Return the forum thread below about desire in marriage in full, word for word and with every line intact.

### [Given text]
****************

OTOH, I'd don't know anything about you . If you are 35, still living in your parent's basement, don't have a job and don't bathe - then it could be you. Do you think that in general you are the sort of person women can desire? You don't need to be a billionaire astronaut, just someone who has their life together .


----------



## Marduk (Jul 16, 2010)

I think what you are asking for is what we call in healthy relationships "actually being in the marriage."

To me, if your spouse isn't actively demonstrating that they want to be married to you - which probably included a sexual/romantic desire in the beginning - then they've checked out.

It could be laziness, it could be complacency, it could be that you're no longer the same kind of person they are attracted to, or it could be something else.

But checked out of a marriage is still just being checked out of a marriage.


----------



## Ragnar Ragnasson (Mar 4, 2018)

****************

### [The data]
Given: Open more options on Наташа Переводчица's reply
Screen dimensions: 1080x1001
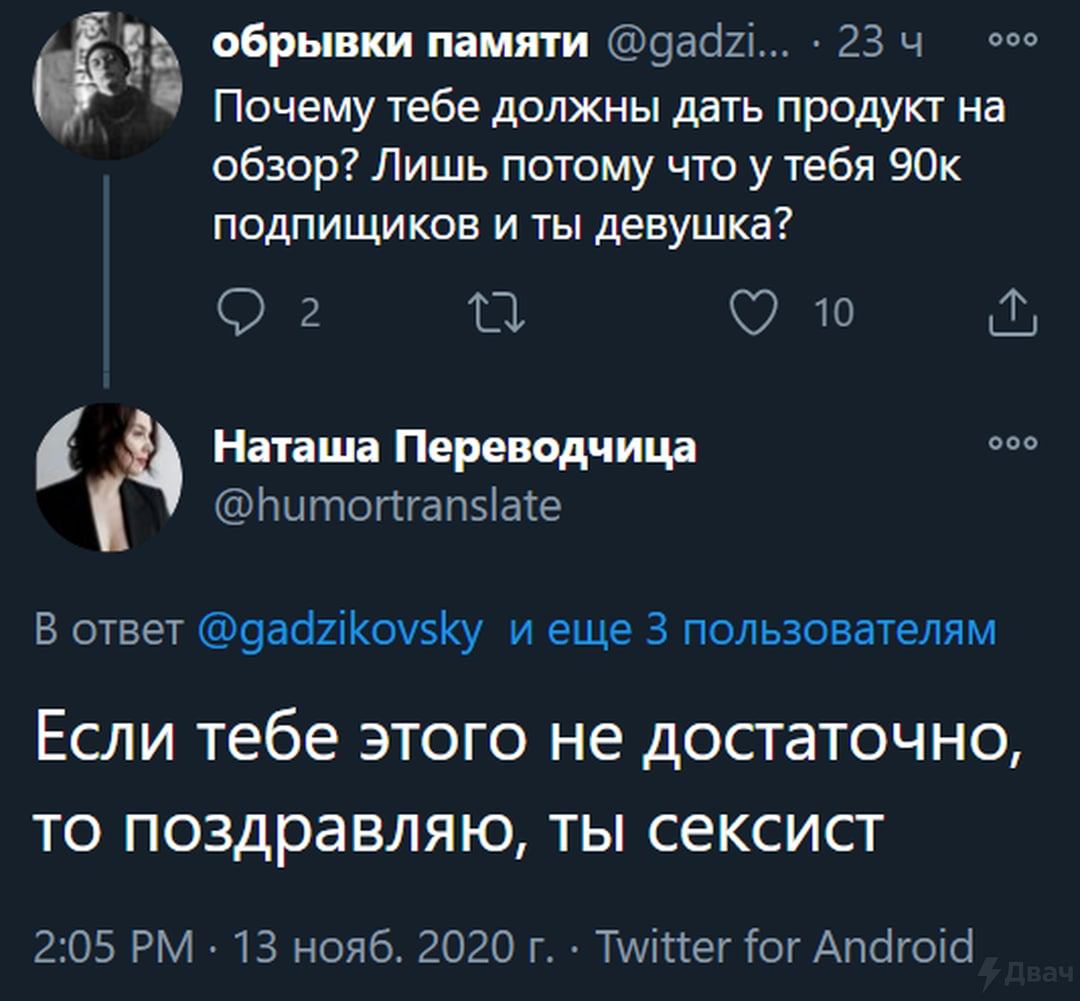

****************

### [Solution for this exercise]
OTOH, I'd don't know anything about you . If you are 35, still living in your parent's basement, don't have a job and don't bathe - then it could be you. Do you think that in general you are the sort of person women can desire? You don't need to be a billionaire astronaut, just someone who has their life together .


----------



## Marduk (Jul 16, 2010)

I think what you are asking for is what we call in healthy relationships "actually being in the marriage."

To me, if your spouse isn't actively demonstrating that they want to be married to you - which probably included a sexual/romantic desire in the beginning - then they've checked out.

It could be laziness, it could be complacency, it could be that you're no longer the same kind of person they are attracted to, or it could be something else.

But checked out of a marriage is still just being checked out of a marriage.


----------



## Ragnar Ragnasson (Mar 4, 2018)